YOUR ASSIGNMENT
Every entry must be echoed exactly.

DATASET EXCERPTS
________________

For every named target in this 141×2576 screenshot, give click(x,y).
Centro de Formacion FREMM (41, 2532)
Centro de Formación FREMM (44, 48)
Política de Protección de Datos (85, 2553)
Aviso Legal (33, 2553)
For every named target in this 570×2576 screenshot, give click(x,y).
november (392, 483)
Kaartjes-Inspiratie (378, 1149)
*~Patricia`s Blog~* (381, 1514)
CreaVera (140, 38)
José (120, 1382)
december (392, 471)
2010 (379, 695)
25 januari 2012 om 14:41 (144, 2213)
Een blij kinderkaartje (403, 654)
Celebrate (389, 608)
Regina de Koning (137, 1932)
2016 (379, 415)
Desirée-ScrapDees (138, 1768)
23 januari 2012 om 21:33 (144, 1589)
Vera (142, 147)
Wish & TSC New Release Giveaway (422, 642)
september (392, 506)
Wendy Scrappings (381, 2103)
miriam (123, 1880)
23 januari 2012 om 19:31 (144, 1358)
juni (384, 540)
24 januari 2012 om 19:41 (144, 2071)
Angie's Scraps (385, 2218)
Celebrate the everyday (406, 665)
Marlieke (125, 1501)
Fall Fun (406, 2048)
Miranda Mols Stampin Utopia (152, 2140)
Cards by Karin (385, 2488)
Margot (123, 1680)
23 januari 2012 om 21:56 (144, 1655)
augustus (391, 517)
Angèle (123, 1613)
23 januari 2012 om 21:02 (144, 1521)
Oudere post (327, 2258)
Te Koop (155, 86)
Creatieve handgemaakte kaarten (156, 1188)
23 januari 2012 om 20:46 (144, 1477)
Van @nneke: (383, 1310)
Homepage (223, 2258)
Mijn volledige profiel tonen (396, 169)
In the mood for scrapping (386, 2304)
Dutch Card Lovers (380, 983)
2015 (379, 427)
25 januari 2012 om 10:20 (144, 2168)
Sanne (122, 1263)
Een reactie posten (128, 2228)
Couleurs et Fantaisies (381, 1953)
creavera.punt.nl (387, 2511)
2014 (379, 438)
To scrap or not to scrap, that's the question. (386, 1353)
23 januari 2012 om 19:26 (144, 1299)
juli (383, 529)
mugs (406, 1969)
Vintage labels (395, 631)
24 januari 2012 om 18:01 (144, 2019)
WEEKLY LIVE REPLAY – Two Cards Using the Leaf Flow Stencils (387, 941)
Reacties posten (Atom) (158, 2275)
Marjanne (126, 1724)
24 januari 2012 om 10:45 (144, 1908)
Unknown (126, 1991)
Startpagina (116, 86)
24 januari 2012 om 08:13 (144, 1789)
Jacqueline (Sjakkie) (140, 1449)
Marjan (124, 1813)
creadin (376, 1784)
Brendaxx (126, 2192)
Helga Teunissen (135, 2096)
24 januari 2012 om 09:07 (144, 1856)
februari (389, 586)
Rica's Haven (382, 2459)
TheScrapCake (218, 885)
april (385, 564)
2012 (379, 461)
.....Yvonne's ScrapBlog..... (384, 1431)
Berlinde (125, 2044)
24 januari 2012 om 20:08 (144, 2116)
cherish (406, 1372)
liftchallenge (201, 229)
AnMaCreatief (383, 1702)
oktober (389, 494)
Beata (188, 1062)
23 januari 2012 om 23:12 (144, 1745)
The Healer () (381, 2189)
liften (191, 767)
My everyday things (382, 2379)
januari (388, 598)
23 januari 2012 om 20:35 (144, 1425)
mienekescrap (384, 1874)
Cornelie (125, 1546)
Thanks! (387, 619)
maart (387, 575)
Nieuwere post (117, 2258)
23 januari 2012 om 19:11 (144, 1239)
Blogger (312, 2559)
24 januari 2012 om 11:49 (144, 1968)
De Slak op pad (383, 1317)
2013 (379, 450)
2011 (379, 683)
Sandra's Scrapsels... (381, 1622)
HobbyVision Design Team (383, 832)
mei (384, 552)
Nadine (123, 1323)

________________

YOUR RESPONSE
For every named target in this 141×2576 screenshot, give click(x,y).
Centro de Formacion FREMM (41, 2532)
Centro de Formación FREMM (44, 48)
Política de Protección de Datos (85, 2553)
Aviso Legal (33, 2553)
For every named target in this 570×2576 screenshot, give click(x,y).
november (392, 483)
Kaartjes-Inspiratie (378, 1149)
*~Patricia`s Blog~* (381, 1514)
CreaVera (140, 38)
José (120, 1382)
december (392, 471)
2010 (379, 695)
25 januari 2012 om 14:41 (144, 2213)
Een blij kinderkaartje (403, 654)
Celebrate (389, 608)
Regina de Koning (137, 1932)
2016 (379, 415)
Desirée-ScrapDees (138, 1768)
23 januari 2012 om 21:33 (144, 1589)
Vera (142, 147)
Wish & TSC New Release Giveaway (422, 642)
september (392, 506)
Wendy Scrappings (381, 2103)
miriam (123, 1880)
23 januari 2012 om 19:31 (144, 1358)
juni (384, 540)
24 januari 2012 om 19:41 (144, 2071)
Angie's Scraps (385, 2218)
Celebrate the everyday (406, 665)
Marlieke (125, 1501)
Fall Fun (406, 2048)
Miranda Mols Stampin Utopia (152, 2140)
Cards by Karin (385, 2488)
Margot (123, 1680)
23 januari 2012 om 21:56 (144, 1655)
augustus (391, 517)
Angèle (123, 1613)
23 januari 2012 om 21:02 (144, 1521)
Oudere post (327, 2258)
Te Koop (155, 86)
Creatieve handgemaakte kaarten (156, 1188)
23 januari 2012 om 20:46 (144, 1477)
Van @nneke: (383, 1310)
Homepage (223, 2258)
Mijn volledige profiel tonen (396, 169)
In the mood for scrapping (386, 2304)
Dutch Card Lovers (380, 983)
2015 (379, 427)
25 januari 2012 om 10:20 (144, 2168)
Sanne (122, 1263)
Een reactie posten (128, 2228)
Couleurs et Fantaisies (381, 1953)
creavera.punt.nl (387, 2511)
2014 (379, 438)
To scrap or not to scrap, that's the question. (386, 1353)
23 januari 2012 om 19:26 (144, 1299)
juli (383, 529)
mugs (406, 1969)
Vintage labels (395, 631)
24 januari 2012 om 18:01 (144, 2019)
WEEKLY LIVE REPLAY – Two Cards Using the Leaf Flow Stencils (387, 941)
Reacties posten (Atom) (158, 2275)
Marjanne (126, 1724)
24 januari 2012 om 10:45 (144, 1908)
Unknown (126, 1991)
Startpagina (116, 86)
24 januari 2012 om 08:13 (144, 1789)
Jacqueline (Sjakkie) (140, 1449)
Marjan (124, 1813)
creadin (376, 1784)
Brendaxx (126, 2192)
Helga Teunissen (135, 2096)
24 januari 2012 om 09:07 (144, 1856)
februari (389, 586)
Rica's Haven (382, 2459)
TheScrapCake (218, 885)
april (385, 564)
2012 (379, 461)
.....Yvonne's ScrapBlog..... (384, 1431)
Berlinde (125, 2044)
24 januari 2012 om 20:08 (144, 2116)
cherish (406, 1372)
liftchallenge (201, 229)
AnMaCreatief (383, 1702)
oktober (389, 494)
Beata (188, 1062)
23 januari 2012 om 23:12 (144, 1745)
The Healer () (381, 2189)
liften (191, 767)
My everyday things (382, 2379)
januari (388, 598)
23 januari 2012 om 20:35 (144, 1425)
mienekescrap (384, 1874)
Cornelie (125, 1546)
Thanks! (387, 619)
maart (387, 575)
Nieuwere post (117, 2258)
23 januari 2012 om 19:11 (144, 1239)
Blogger (312, 2559)
24 januari 2012 om 11:49 (144, 1968)
De Slak op pad (383, 1317)
2013 (379, 450)
2011 (379, 683)
Sandra's Scrapsels... (381, 1622)
HobbyVision Design Team (383, 832)
mei (384, 552)
Nadine (123, 1323)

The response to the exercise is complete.